### EXERCISE DETAILS
Convert the listing below, from the line with "The image size is (1568, 734)." up to and including the line with "Action: point(649,926)", into a two-column CSV with the headers instruction and response. Each request gets one row: its text under instruction and its answer under response, each in a single quoted field with line breaks replaced by spaces.
^^^^
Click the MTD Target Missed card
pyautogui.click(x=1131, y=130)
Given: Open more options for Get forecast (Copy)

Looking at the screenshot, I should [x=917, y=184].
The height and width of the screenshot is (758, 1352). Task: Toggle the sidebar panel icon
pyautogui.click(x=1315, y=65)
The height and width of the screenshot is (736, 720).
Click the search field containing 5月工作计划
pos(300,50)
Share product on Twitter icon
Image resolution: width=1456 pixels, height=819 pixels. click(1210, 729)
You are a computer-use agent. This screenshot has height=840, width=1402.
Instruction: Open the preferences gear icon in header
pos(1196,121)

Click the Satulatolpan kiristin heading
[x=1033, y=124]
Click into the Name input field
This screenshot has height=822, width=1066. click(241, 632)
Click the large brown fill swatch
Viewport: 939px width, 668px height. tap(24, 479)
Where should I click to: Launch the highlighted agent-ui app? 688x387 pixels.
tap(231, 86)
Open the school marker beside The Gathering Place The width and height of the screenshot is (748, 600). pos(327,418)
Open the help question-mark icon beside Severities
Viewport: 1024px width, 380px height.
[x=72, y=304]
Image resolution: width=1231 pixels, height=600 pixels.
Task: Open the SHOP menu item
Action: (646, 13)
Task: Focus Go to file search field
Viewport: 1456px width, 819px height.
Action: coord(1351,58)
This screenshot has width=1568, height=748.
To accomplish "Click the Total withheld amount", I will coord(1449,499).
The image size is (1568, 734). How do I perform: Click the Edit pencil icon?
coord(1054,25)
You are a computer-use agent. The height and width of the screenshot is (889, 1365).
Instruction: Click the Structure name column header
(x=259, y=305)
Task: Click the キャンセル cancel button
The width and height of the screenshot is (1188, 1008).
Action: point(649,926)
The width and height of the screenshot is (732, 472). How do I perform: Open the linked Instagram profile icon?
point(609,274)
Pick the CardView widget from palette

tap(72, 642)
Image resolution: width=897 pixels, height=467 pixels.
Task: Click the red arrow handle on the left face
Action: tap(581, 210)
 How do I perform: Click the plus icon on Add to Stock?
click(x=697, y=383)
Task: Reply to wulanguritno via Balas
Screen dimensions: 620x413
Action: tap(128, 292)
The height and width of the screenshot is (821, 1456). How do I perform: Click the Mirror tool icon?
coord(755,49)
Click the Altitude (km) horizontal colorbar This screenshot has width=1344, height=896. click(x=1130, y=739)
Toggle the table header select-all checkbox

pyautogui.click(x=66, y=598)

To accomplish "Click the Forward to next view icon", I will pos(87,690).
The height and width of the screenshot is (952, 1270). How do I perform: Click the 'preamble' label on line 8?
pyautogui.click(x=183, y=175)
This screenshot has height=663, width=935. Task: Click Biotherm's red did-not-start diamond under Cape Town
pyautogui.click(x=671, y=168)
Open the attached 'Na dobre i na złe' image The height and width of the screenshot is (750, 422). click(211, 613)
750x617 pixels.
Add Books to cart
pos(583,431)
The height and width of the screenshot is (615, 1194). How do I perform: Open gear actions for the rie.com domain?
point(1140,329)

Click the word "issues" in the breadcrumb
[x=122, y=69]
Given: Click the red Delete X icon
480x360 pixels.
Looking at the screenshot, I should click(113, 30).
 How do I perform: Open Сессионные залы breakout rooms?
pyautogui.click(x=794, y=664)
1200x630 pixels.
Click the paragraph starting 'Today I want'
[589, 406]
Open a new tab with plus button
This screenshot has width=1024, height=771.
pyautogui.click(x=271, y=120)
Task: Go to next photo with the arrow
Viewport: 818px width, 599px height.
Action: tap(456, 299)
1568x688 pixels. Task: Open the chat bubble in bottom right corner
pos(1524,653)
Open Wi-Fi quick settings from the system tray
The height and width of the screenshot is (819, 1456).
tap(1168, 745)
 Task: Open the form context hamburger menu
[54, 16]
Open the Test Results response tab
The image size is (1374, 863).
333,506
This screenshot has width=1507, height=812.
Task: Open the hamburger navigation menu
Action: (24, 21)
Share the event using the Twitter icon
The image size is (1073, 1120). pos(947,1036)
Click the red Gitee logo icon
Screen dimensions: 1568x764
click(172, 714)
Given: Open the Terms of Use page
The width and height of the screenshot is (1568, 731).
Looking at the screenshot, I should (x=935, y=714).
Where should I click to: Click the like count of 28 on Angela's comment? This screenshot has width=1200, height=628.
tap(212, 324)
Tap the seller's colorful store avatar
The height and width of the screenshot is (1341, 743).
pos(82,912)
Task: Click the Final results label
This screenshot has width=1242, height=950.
^^^^
### ANSWER FOR THE TASK
instruction,response
"The image size is (1568, 734). How do I perform: Click the Edit pencil icon?","coord(1054,25)"
"You are a computer-use agent. The height and width of the screenshot is (889, 1365). Instruction: Click the Structure name column header","(x=259, y=305)"
"Task: Click the キャンセル cancel button The width and height of the screenshot is (1188, 1008).","Action: point(649,926)"